## [Goal]
Turn the records below into a numbered list, starting at the line that contains "The height and width of the screenshot is (550, 1023)." and ending at the line that contains "Action: point(115,534)". Include both of those lines and leave out any blank lines.

## [Working data]
——————
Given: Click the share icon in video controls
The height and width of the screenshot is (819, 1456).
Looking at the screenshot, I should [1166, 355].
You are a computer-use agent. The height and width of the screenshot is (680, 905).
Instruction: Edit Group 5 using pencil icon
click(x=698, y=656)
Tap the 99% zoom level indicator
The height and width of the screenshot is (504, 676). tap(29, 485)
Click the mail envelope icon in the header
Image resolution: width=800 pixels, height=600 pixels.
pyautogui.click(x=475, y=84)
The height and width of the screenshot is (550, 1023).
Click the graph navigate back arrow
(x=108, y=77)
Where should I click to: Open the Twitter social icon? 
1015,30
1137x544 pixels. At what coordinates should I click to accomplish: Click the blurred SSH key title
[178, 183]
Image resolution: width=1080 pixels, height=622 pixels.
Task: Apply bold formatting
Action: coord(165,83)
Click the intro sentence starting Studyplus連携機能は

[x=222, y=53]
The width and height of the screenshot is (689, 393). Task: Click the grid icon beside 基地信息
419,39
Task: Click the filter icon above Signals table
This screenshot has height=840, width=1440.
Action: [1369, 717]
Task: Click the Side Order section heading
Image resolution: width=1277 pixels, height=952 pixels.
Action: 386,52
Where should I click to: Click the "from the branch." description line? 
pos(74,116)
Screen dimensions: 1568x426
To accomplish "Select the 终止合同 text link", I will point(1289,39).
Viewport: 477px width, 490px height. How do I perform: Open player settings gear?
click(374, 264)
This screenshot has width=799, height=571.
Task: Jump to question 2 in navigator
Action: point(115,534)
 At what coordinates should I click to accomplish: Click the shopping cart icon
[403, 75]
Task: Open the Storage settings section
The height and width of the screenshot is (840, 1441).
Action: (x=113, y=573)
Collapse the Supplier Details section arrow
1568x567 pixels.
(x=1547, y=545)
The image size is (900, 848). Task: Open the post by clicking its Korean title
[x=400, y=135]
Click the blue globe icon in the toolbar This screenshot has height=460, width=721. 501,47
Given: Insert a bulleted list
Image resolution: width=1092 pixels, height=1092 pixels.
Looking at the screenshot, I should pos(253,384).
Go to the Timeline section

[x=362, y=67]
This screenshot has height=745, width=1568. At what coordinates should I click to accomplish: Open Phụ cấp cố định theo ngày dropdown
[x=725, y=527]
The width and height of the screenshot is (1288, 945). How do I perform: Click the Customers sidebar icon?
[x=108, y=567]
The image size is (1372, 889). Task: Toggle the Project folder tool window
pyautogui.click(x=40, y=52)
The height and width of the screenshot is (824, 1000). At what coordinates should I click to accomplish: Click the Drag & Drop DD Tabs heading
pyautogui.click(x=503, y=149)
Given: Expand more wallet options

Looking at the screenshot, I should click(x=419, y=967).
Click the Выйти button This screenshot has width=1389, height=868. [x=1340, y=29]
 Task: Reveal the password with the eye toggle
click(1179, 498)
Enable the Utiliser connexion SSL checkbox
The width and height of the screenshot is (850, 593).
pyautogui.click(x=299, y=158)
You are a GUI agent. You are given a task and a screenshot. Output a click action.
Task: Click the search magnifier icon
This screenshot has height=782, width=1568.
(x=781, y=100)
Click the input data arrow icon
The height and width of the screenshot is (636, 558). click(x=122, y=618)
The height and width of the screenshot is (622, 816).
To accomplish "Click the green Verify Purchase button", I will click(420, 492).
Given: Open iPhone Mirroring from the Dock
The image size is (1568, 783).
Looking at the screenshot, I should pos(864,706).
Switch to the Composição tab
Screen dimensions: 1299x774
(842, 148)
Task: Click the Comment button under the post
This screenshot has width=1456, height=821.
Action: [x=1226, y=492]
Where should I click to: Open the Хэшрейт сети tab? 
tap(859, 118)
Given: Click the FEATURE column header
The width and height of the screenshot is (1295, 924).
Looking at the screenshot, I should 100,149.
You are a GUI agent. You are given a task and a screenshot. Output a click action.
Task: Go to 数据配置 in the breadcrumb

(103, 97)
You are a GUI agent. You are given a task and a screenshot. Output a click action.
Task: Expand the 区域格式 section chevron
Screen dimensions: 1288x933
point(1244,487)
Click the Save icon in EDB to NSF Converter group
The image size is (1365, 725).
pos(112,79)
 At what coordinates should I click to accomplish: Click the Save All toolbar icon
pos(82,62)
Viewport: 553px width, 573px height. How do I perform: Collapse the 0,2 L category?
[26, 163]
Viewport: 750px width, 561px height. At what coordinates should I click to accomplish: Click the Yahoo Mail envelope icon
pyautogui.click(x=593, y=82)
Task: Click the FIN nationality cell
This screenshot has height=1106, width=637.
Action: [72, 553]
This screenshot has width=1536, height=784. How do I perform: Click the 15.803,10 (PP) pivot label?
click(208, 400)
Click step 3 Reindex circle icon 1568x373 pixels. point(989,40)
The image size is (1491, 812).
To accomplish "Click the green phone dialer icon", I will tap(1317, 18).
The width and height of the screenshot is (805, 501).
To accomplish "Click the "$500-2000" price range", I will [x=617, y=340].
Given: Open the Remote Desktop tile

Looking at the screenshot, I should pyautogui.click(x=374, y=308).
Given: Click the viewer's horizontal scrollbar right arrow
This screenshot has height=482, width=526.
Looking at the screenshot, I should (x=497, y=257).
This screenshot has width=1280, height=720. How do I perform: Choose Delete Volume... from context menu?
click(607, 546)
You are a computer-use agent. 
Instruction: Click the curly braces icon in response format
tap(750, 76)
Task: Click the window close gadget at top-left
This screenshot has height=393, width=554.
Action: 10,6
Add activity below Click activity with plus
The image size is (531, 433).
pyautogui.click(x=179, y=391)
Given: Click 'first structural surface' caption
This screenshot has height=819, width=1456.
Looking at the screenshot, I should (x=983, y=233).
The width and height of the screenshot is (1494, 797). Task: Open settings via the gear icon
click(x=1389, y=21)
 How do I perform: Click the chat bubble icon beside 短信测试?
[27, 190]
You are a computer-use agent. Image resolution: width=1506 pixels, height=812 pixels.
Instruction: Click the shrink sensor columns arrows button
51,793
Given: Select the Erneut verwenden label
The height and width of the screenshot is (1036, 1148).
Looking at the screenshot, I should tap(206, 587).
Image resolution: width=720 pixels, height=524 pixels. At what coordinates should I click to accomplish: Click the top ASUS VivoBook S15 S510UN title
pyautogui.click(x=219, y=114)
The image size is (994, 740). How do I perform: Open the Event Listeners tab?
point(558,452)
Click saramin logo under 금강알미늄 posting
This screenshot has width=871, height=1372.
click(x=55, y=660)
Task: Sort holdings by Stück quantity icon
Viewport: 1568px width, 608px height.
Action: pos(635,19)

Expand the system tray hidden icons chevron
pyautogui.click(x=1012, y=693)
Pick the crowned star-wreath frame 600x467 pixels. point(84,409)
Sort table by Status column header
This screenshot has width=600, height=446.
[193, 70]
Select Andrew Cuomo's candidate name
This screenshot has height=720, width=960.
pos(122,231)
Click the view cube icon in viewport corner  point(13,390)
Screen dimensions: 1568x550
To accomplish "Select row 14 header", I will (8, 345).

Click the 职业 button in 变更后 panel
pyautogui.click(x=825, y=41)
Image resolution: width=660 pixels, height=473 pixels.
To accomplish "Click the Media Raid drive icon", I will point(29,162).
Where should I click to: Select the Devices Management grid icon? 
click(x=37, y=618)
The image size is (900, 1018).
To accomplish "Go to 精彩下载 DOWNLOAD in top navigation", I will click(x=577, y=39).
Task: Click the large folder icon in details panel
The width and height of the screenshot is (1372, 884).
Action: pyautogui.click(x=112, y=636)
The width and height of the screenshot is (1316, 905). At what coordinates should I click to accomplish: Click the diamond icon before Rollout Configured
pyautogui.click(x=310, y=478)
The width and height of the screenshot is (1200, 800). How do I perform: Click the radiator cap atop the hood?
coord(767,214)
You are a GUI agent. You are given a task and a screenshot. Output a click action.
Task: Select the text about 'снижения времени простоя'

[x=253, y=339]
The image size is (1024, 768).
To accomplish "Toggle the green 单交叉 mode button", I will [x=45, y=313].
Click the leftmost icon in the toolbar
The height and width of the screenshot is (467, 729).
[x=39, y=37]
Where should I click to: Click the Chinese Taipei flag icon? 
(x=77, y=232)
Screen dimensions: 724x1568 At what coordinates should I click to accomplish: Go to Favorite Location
——————
## [Exercise response]
1. The height and width of the screenshot is (550, 1023).
2. Click the graph navigate back arrow
3. (x=108, y=77)
4. Where should I click to: Open the Twitter social icon? 
5. 1015,30
6. 1137x544 pixels. At what coordinates should I click to accomplish: Click the blurred SSH key title
7. [178, 183]
8. Image resolution: width=1080 pixels, height=622 pixels.
9. Task: Apply bold formatting
10. Action: coord(165,83)
11. Click the intro sentence starting Studyplus連携機能は
12. [x=222, y=53]
13. The width and height of the screenshot is (689, 393). Task: Click the grid icon beside 基地信息
14. 419,39
15. Task: Click the filter icon above Signals table
16. This screenshot has height=840, width=1440.
17. Action: [1369, 717]
18. Task: Click the Side Order section heading
19. Image resolution: width=1277 pixels, height=952 pixels.
20. Action: 386,52
21. Where should I click to: Click the "from the branch." description line? 
22. pos(74,116)
23. Screen dimensions: 1568x426
24. To accomplish "Select the 终止合同 text link", I will point(1289,39).
25. Viewport: 477px width, 490px height. How do I perform: Open player settings gear?
26. click(374, 264)
27. This screenshot has width=799, height=571.
28. Task: Jump to question 2 in navigator
29. Action: point(115,534)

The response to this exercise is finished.